In the life to come, we’ll truly discover that God is the “God of all comfort” (2 Cor. 1:3). He’s not the God of little comfort, not some, much, or even most comfort, but the God of every comfort imaginable. As Charles Spurgeon says, “No matter what you may require to bear you up under your affliction, God hath just the kind of comfort which you need, and he is ready to bestow it upon you.” Even if you should require all the comfort, help, and joy ever given to all mankind in their affliction, God would have that—and plenty more—to give you.
Endless entertainment can’t draw us closer to Jesus. Tears can, though.
Indeed, he has enough comfort to not just soothe sorrows but end them. Parents of young children are called to comfort nearly every day. Whether it’s scraped knees or hurt feelings, we gather our crying child into our arms and say, “There, there. It’ll be OK. Stop your crying. I’ve got you.” And it works! The comfort of a parent is a potent balm for a kid’s sadness.

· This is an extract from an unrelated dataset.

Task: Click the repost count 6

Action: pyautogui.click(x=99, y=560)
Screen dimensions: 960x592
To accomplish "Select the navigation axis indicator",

But what will happen tomorrow? More tears will require more comfort. And on and on it’ll go. But when Jesus says, in the new heavens and the new earth, “Stop your crying,” crying will actually stop forever. He who can stop wind and waves can stop weeping too.
Dear believer, when tears come (and they will), don’t despair. Jesus has assured us it’s safe to be sad. He’ll use our mourning now for his good purposes as he simultaneously fixes our watering eyes on a world with no mourning, crying, or pain anymore (Rev. 21:4). Remember, our hope was never in a tearless life but rather in a tearless eternity.